Monitoring and Logging

Monitoring and logging provide visibility into system behavior, performance, and issues.

Three Pillars of Observability

1. Metrics

Numerical measurements over time.

2. Logs

Timestamped records of events.

3. Traces

Request flows through distributed systems.

Logging Best Practices

Structured Logging

import winston from 'winston'

const logger = winston.createLogger({
  level: 'info',
  format: winston.format.json(),
  defaultMeta: { service: 'user-service' },
  transports: [
    new winston.transports.File({ filename: 'error.log', level: 'error' }),
    new winston.transports.File({ filename: 'combined.log' })
  ]
})

// ✅ Structured logs
logger.info('User created', {
  userId: user.id,
  email: user.email,
  timestamp: new Date().toISOString()
})

// ❌ Unstructured logs
console.log('User ' + user.id + ' created with email ' + user.email)

Log Levels

logger.error('Critical error occurred', { error, context })
logger.warn('Deprecated API used', { endpoint, caller })
logger.info('User action completed', { action, userId })
logger.debug('Function called', { params, result })

### GIVEN INSTRUCTION:
Rewrite the monitoring and logging text from "Monitoring and logging provide" up to and including "records of events.", putting "insight" in place of "visibility".

### DATA SHOWN:
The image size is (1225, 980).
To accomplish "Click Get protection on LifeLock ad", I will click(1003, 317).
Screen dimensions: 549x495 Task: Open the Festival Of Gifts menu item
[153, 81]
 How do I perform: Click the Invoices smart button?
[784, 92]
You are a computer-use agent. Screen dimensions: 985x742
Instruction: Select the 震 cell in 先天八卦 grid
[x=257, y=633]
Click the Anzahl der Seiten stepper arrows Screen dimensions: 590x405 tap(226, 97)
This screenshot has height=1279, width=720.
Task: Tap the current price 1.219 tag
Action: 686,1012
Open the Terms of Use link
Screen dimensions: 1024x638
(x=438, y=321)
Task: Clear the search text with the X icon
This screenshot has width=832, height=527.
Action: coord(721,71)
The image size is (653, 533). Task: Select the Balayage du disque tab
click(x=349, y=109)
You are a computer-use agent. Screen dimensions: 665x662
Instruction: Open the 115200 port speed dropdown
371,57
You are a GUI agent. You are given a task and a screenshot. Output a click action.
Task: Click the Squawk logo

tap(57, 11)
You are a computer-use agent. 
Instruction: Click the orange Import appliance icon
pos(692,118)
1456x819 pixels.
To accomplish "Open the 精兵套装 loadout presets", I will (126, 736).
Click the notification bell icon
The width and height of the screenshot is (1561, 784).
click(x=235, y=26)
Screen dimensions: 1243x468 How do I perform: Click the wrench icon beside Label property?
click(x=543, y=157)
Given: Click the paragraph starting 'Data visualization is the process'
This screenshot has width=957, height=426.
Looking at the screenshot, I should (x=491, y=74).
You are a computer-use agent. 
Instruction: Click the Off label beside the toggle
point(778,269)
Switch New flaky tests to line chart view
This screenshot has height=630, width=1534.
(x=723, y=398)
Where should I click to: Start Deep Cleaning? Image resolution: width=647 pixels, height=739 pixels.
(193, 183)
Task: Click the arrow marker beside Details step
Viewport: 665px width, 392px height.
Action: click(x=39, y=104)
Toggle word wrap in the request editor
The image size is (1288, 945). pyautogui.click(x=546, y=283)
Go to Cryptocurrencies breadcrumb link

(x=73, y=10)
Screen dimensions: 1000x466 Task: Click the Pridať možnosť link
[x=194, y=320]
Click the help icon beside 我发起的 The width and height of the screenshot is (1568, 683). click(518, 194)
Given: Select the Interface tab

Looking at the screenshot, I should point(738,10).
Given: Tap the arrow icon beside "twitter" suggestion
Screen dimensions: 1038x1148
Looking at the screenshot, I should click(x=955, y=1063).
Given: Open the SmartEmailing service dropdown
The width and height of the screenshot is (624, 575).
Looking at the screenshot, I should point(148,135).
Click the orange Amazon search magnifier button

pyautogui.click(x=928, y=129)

### SOLVED EXERCISE:
Monitoring and logging provide insight into system behavior, performance, and issues.

Three Pillars of Observability

1. Metrics

Numerical measurements over time.

2. Logs

Timestamped records of events.